Après la Géorgie et l'Ukraine, assiste-t-on à une vague révolutionnaire qui emporte une à une les anciennes républiques de l'Empire soviétique? Un peu comme si la démocratie et l'envie de liberté obéissaient au copier-coller insurrectionnel que les Etats-Unis diffuseraient par le biais d'ONG à leur solde. S'il est incontestable que les grandes puissances, Russie, Etats-Unis et Chine, jouent de leurs influences en Asie centrale, la «révolution» kirghize n'a rien d'unitaire et sa spontanéité dément un tel scénario. Et il serait même hasardeux d'en déduire que le clan du président renversé, Askar Akaïev, a définitivement perdu tout pouvoir. Et même si cela devait se confirmer dans les jours qui viennent, ce serait oublier que le Kirghizistan émane d'une construction très fragile qu'aucune des grandes puissances n'a intérêt à déstabiliser. Ce petit pays de 5 millions d'habitants sert de plaque tournante dans la lutte contre les mouvements islamistes de l'Ouzbékistan et héberge deux bases militaires, russe et américaine, qui verrouillent les routes qui mènent en Afghanistan.
━━━
À faire:
a) D'après l'extrait sur le Kirghizistan, combien d'habitants compte ce pays ?
b) Dans l'extrait sur le Kirghizistan, quelles grandes puissances jouent de leurs influences en Asie centrale ? Citez-les toutes.

Les données:
━━━
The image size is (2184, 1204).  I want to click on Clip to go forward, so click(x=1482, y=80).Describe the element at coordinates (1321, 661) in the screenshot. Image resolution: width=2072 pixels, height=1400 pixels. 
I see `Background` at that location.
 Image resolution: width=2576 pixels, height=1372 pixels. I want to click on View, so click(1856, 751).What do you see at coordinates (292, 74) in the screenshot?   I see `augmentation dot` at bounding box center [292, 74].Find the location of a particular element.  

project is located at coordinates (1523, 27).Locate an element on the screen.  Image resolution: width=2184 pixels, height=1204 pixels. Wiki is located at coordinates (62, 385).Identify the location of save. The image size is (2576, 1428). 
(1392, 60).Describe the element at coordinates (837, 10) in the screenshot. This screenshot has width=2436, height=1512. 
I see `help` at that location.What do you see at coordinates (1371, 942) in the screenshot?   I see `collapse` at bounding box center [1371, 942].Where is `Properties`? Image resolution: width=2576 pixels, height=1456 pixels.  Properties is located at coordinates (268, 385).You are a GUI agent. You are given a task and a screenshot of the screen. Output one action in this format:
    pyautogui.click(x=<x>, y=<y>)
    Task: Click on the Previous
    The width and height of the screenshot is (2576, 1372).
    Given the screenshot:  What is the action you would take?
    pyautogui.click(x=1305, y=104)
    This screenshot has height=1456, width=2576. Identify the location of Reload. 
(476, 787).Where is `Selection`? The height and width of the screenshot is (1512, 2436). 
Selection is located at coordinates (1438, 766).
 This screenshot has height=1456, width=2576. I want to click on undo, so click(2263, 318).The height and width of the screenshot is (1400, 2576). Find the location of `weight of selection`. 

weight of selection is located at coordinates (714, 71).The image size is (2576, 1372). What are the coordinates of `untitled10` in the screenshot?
━━━
Les réponses:
a) 5 millions d'habitants.

b) La Russie, les États-Unis et la Chine.